Rewrite the data below, replacing every "Identify the location of" with "Find the position of" and leaving everything else unchanged.

[Data for locating words and elements]
— start —
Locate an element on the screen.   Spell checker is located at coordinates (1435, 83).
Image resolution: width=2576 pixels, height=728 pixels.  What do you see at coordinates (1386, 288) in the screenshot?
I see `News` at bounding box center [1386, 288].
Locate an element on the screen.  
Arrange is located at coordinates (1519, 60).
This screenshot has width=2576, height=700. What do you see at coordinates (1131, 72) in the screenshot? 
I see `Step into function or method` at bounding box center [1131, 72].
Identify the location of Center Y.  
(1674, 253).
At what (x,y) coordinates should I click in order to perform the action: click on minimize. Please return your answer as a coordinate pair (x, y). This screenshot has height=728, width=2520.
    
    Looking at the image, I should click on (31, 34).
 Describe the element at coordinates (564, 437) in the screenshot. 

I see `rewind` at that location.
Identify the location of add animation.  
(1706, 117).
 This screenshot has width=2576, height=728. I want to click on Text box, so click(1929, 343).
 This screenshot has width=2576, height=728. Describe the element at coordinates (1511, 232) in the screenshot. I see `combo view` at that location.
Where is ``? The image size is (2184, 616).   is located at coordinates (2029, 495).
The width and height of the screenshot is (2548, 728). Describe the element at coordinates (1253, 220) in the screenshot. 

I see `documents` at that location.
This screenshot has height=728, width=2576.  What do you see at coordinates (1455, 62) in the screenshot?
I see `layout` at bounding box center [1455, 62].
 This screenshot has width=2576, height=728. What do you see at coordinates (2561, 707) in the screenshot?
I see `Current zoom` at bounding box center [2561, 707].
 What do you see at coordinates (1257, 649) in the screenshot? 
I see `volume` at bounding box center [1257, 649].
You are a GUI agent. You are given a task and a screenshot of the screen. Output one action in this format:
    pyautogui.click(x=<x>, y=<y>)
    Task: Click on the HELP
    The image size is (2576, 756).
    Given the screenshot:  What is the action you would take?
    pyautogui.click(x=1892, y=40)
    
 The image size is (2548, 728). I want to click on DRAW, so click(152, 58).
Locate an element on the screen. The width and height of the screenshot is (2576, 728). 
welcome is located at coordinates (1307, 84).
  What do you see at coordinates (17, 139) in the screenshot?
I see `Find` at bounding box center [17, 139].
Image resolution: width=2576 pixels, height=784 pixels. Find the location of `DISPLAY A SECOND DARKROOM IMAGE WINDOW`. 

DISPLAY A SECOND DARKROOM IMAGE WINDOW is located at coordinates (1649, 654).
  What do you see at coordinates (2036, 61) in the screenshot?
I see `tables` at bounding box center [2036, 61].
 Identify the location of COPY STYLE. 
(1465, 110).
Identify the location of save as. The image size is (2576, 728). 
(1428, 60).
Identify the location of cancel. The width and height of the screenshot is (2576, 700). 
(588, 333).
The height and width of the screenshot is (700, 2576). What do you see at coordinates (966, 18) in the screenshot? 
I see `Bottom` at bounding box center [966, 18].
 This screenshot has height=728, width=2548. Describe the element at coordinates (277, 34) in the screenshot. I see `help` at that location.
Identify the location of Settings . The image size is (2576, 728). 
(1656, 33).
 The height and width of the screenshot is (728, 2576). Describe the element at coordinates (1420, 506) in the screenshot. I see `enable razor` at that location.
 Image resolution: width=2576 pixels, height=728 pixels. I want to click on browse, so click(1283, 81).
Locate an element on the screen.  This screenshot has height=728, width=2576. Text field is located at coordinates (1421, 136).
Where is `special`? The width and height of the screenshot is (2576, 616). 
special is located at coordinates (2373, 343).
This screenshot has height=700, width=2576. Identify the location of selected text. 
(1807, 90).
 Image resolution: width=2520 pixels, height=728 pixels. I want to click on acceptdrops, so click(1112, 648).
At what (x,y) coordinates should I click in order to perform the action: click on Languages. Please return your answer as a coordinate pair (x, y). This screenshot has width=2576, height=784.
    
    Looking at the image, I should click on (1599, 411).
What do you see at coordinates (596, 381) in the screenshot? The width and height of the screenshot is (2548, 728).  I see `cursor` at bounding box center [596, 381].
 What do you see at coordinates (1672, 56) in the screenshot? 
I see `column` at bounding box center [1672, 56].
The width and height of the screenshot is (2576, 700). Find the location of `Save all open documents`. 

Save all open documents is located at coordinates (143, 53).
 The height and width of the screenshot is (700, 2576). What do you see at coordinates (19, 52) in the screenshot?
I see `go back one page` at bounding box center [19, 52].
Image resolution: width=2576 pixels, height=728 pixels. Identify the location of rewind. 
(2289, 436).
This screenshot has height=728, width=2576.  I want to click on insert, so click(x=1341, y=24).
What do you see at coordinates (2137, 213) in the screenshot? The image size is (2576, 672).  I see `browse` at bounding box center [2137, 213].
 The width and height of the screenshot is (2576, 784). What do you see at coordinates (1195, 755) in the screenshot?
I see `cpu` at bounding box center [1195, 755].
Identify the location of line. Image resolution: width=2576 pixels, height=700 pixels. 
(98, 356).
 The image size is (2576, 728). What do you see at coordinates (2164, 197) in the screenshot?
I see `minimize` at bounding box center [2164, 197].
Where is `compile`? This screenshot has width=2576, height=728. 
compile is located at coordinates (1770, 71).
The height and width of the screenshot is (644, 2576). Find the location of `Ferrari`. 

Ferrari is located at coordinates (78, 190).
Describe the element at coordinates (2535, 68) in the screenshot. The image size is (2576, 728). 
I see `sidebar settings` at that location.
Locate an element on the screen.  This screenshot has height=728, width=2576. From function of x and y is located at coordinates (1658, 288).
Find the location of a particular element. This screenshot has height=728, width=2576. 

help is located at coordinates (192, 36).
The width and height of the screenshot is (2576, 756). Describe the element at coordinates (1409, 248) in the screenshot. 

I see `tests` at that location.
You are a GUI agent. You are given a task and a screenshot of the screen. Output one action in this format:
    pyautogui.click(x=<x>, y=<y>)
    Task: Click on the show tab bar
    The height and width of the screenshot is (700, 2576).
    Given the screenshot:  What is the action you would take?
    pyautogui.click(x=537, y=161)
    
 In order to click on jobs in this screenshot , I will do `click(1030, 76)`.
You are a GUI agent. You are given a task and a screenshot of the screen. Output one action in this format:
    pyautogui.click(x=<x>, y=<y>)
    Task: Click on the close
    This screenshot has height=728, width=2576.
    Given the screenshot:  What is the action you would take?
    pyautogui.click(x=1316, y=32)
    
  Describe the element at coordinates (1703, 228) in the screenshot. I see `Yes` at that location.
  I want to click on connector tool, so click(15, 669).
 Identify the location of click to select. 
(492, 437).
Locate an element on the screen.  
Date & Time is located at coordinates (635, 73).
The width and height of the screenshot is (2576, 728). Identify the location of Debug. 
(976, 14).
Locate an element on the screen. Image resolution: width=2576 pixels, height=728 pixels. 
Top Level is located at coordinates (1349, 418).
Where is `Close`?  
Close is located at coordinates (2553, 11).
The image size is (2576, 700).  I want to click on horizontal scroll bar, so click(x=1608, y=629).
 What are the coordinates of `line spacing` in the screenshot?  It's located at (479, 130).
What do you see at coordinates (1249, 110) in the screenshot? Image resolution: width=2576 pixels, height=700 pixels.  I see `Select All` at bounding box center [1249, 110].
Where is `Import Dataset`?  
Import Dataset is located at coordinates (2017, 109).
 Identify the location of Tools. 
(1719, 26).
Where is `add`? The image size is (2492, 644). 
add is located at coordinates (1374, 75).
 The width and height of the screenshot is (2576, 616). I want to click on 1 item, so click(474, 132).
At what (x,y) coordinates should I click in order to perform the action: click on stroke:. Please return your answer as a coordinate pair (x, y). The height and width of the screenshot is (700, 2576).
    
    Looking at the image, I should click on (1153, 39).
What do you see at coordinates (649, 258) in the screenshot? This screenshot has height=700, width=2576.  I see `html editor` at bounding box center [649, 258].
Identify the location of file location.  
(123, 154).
— end —
§ **Solution to the exercise**:
Locate an element on the screen.   Spell checker is located at coordinates (1435, 83).
Image resolution: width=2576 pixels, height=728 pixels.  What do you see at coordinates (1386, 288) in the screenshot?
I see `News` at bounding box center [1386, 288].
Locate an element on the screen.  
Arrange is located at coordinates (1519, 60).
This screenshot has width=2576, height=700. What do you see at coordinates (1131, 72) in the screenshot? 
I see `Step into function or method` at bounding box center [1131, 72].
Find the position of Center Y.  
(1674, 253).
At what (x,y) coordinates should I click in order to perform the action: click on minimize. Please return your answer as a coordinate pair (x, y). This screenshot has height=728, width=2520.
    
    Looking at the image, I should click on (31, 34).
 Describe the element at coordinates (564, 437) in the screenshot. 

I see `rewind` at that location.
Find the position of add animation.  
(1706, 117).
 This screenshot has width=2576, height=728. I want to click on Text box, so click(1929, 343).
 This screenshot has width=2576, height=728. Describe the element at coordinates (1511, 232) in the screenshot. I see `combo view` at that location.
Where is ``? The image size is (2184, 616).   is located at coordinates (2029, 495).
The width and height of the screenshot is (2548, 728). Describe the element at coordinates (1253, 220) in the screenshot. 

I see `documents` at that location.
This screenshot has height=728, width=2576.  What do you see at coordinates (1455, 62) in the screenshot?
I see `layout` at bounding box center [1455, 62].
 This screenshot has width=2576, height=728. What do you see at coordinates (2561, 707) in the screenshot?
I see `Current zoom` at bounding box center [2561, 707].
 What do you see at coordinates (1257, 649) in the screenshot? 
I see `volume` at bounding box center [1257, 649].
You are a GUI agent. You are given a task and a screenshot of the screen. Output one action in this format:
    pyautogui.click(x=<x>, y=<y>)
    Task: Click on the HELP
    The image size is (2576, 756).
    Given the screenshot:  What is the action you would take?
    pyautogui.click(x=1892, y=40)
    
 The image size is (2548, 728). I want to click on DRAW, so click(152, 58).
Locate an element on the screen. The width and height of the screenshot is (2576, 728). 
welcome is located at coordinates (1307, 84).
  What do you see at coordinates (17, 139) in the screenshot?
I see `Find` at bounding box center [17, 139].
Image resolution: width=2576 pixels, height=784 pixels. Find the location of `DISPLAY A SECOND DARKROOM IMAGE WINDOW`. 

DISPLAY A SECOND DARKROOM IMAGE WINDOW is located at coordinates (1649, 654).
  What do you see at coordinates (2036, 61) in the screenshot?
I see `tables` at bounding box center [2036, 61].
 Find the position of COPY STYLE. 
(1465, 110).
Find the position of save as. The image size is (2576, 728). 
(1428, 60).
Find the position of cancel. The width and height of the screenshot is (2576, 700). 
(588, 333).
The height and width of the screenshot is (700, 2576). What do you see at coordinates (966, 18) in the screenshot? 
I see `Bottom` at bounding box center [966, 18].
 This screenshot has height=728, width=2548. Describe the element at coordinates (277, 34) in the screenshot. I see `help` at that location.
Find the position of Settings . The image size is (2576, 728). 
(1656, 33).
 The height and width of the screenshot is (728, 2576). Describe the element at coordinates (1420, 506) in the screenshot. I see `enable razor` at that location.
 Image resolution: width=2576 pixels, height=728 pixels. I want to click on browse, so click(1283, 81).
Locate an element on the screen.  This screenshot has height=728, width=2576. Text field is located at coordinates (1421, 136).
Where is `special`? The width and height of the screenshot is (2576, 616). 
special is located at coordinates (2373, 343).
This screenshot has height=700, width=2576. Find the position of selected text. 
(1807, 90).
 Image resolution: width=2520 pixels, height=728 pixels. I want to click on acceptdrops, so click(1112, 648).
At what (x,y) coordinates should I click in order to perform the action: click on Languages. Please return your answer as a coordinate pair (x, y). This screenshot has width=2576, height=784.
    
    Looking at the image, I should click on (1599, 411).
What do you see at coordinates (596, 381) in the screenshot? The width and height of the screenshot is (2548, 728).  I see `cursor` at bounding box center [596, 381].
 What do you see at coordinates (1672, 56) in the screenshot? 
I see `column` at bounding box center [1672, 56].
The width and height of the screenshot is (2576, 700). Find the location of `Save all open documents`. 

Save all open documents is located at coordinates (143, 53).
 The height and width of the screenshot is (700, 2576). What do you see at coordinates (19, 52) in the screenshot?
I see `go back one page` at bounding box center [19, 52].
Image resolution: width=2576 pixels, height=728 pixels. Find the position of rewind. 
(2289, 436).
This screenshot has height=728, width=2576.  I want to click on insert, so click(x=1341, y=24).
What do you see at coordinates (2137, 213) in the screenshot? The image size is (2576, 672).  I see `browse` at bounding box center [2137, 213].
 The width and height of the screenshot is (2576, 784). What do you see at coordinates (1195, 755) in the screenshot?
I see `cpu` at bounding box center [1195, 755].
Find the position of line. Image resolution: width=2576 pixels, height=700 pixels. 
(98, 356).
 The image size is (2576, 728). What do you see at coordinates (2164, 197) in the screenshot?
I see `minimize` at bounding box center [2164, 197].
Where is `compile`? This screenshot has width=2576, height=728. 
compile is located at coordinates (1770, 71).
The height and width of the screenshot is (644, 2576). Find the location of `Ferrari`. 

Ferrari is located at coordinates (78, 190).
Describe the element at coordinates (2535, 68) in the screenshot. The image size is (2576, 728). 
I see `sidebar settings` at that location.
Locate an element on the screen.  This screenshot has height=728, width=2576. From function of x and y is located at coordinates (1658, 288).
Find the location of a particular element. This screenshot has height=728, width=2576. 

help is located at coordinates (192, 36).
The width and height of the screenshot is (2576, 756). Describe the element at coordinates (1409, 248) in the screenshot. 

I see `tests` at that location.
You are a GUI agent. You are given a task and a screenshot of the screen. Output one action in this format:
    pyautogui.click(x=<x>, y=<y>)
    Task: Click on the show tab bar
    The height and width of the screenshot is (700, 2576).
    Given the screenshot:  What is the action you would take?
    pyautogui.click(x=537, y=161)
    
 In order to click on jobs in this screenshot , I will do `click(1030, 76)`.
You are a GUI agent. You are given a task and a screenshot of the screen. Output one action in this format:
    pyautogui.click(x=<x>, y=<y>)
    Task: Click on the close
    This screenshot has height=728, width=2576.
    Given the screenshot:  What is the action you would take?
    pyautogui.click(x=1316, y=32)
    
  Describe the element at coordinates (1703, 228) in the screenshot. I see `Yes` at that location.
  I want to click on connector tool, so click(15, 669).
 Find the position of click to select. 
(492, 437).
Locate an element on the screen.  
Date & Time is located at coordinates (635, 73).
The width and height of the screenshot is (2576, 728). Find the position of Debug. 
(976, 14).
Locate an element on the screen. Image resolution: width=2576 pixels, height=728 pixels. 
Top Level is located at coordinates (1349, 418).
Where is `Close`?  
Close is located at coordinates (2553, 11).
The image size is (2576, 700).  I want to click on horizontal scroll bar, so click(x=1608, y=629).
 What are the coordinates of `line spacing` in the screenshot?  It's located at (479, 130).
What do you see at coordinates (1249, 110) in the screenshot? Image resolution: width=2576 pixels, height=700 pixels.  I see `Select All` at bounding box center [1249, 110].
Where is `Import Dataset`?  
Import Dataset is located at coordinates (2017, 109).
 Find the position of Tools. 
(1719, 26).
Where is `add`? The image size is (2492, 644). 
add is located at coordinates (1374, 75).
 The width and height of the screenshot is (2576, 616). I want to click on 1 item, so click(474, 132).
At what (x,y) coordinates should I click in order to perform the action: click on stroke:. Please return your answer as a coordinate pair (x, y). The height and width of the screenshot is (700, 2576).
    
    Looking at the image, I should click on (1153, 39).
What do you see at coordinates (649, 258) in the screenshot? This screenshot has height=700, width=2576.  I see `html editor` at bounding box center [649, 258].
Find the position of file location.  
(123, 154).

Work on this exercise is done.